Unknown client showing up in dashboard

Livius · February 17, 2018, 5:10pm

Under "Top Clients" I discovered several of the following entries:

node-8kr.pool-125-26.dynamic.totbb.net

When I hover the client entries over the links shown are actually:

http://192.168../admin/queries.php?client=iPad.local
http://192.168../admin/queries.php?client=DiskStation.local

When I hover over the other client entries, I get instead the IP address assigned by Pi-hole's DHCP server. I'm not sure what is happening here and would appreciate some insight in solving this mystery. Thanks.

jayray · February 19, 2018, 9:17am

I don't know why your links are like that, but a quick google brought me here. The short story is that totbb .net is part of some kind of spam and bruteforce botnet. My suspicion is that you've been infected.

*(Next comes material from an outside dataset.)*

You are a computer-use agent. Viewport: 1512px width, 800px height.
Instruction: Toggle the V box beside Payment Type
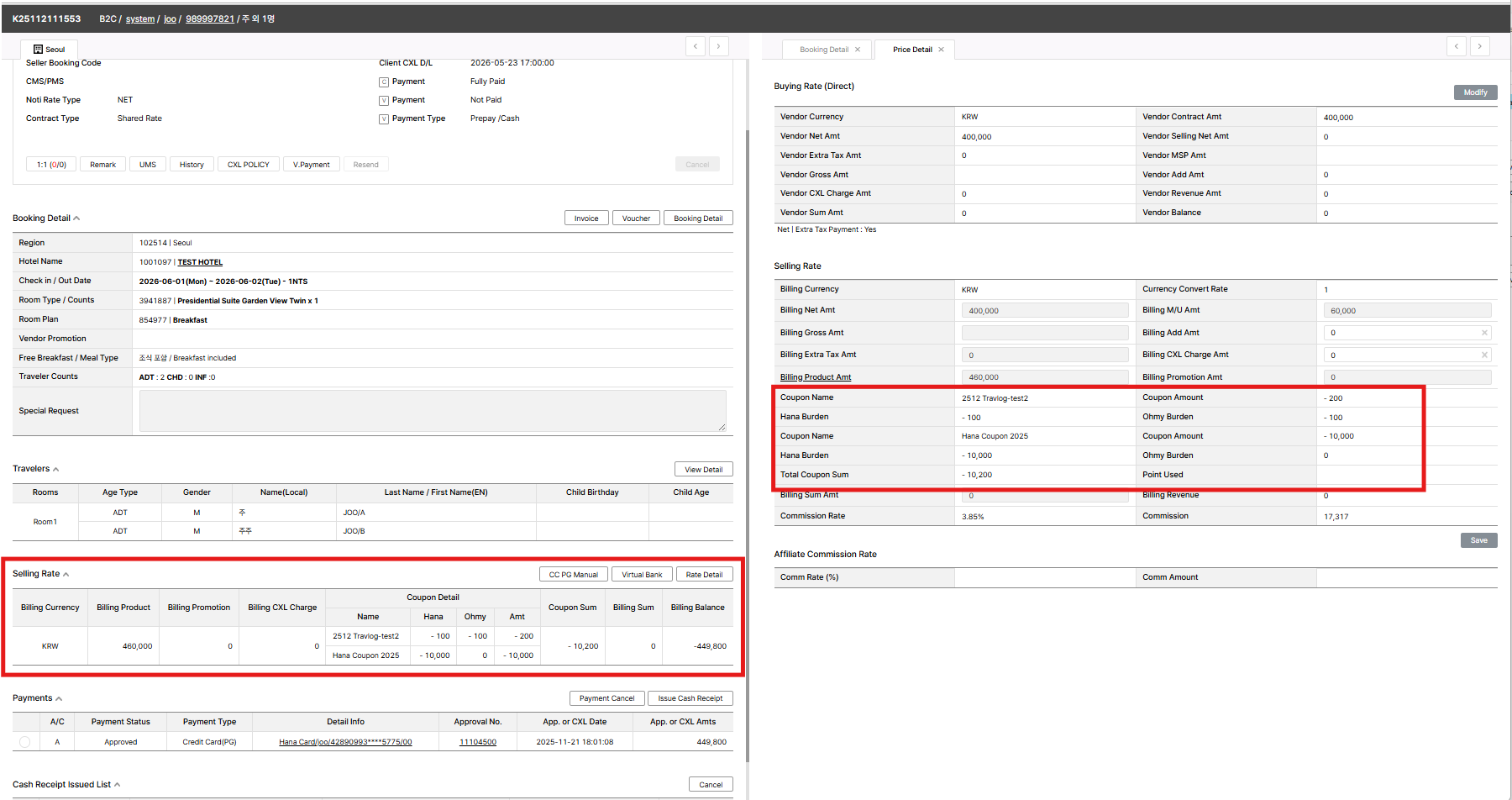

Livius · February 19, 2018, 4:54pm

An infection is indeed my worry. Not sure hot to investigate this matter.

The entry node-8kr.pool-125-26.dynamic.totbb.net is not displayed under top clients anymore but this doesn't give me peace of mind. I have one unknown hostname entry in the DHCP settings.

Mcat12 · February 19, 2018, 8:18pm

Does restarting FTL change anything?

sudo service pihole-FTL restart

Livius · February 19, 2018, 8:36pm

No but I have now deleted the errant DHCP entries and will keep a close eye on it from now on. Thanks.

system · March 12, 2018, 8:36pm

This topic was automatically closed 21 days after the last reply. New replies are no longer allowed.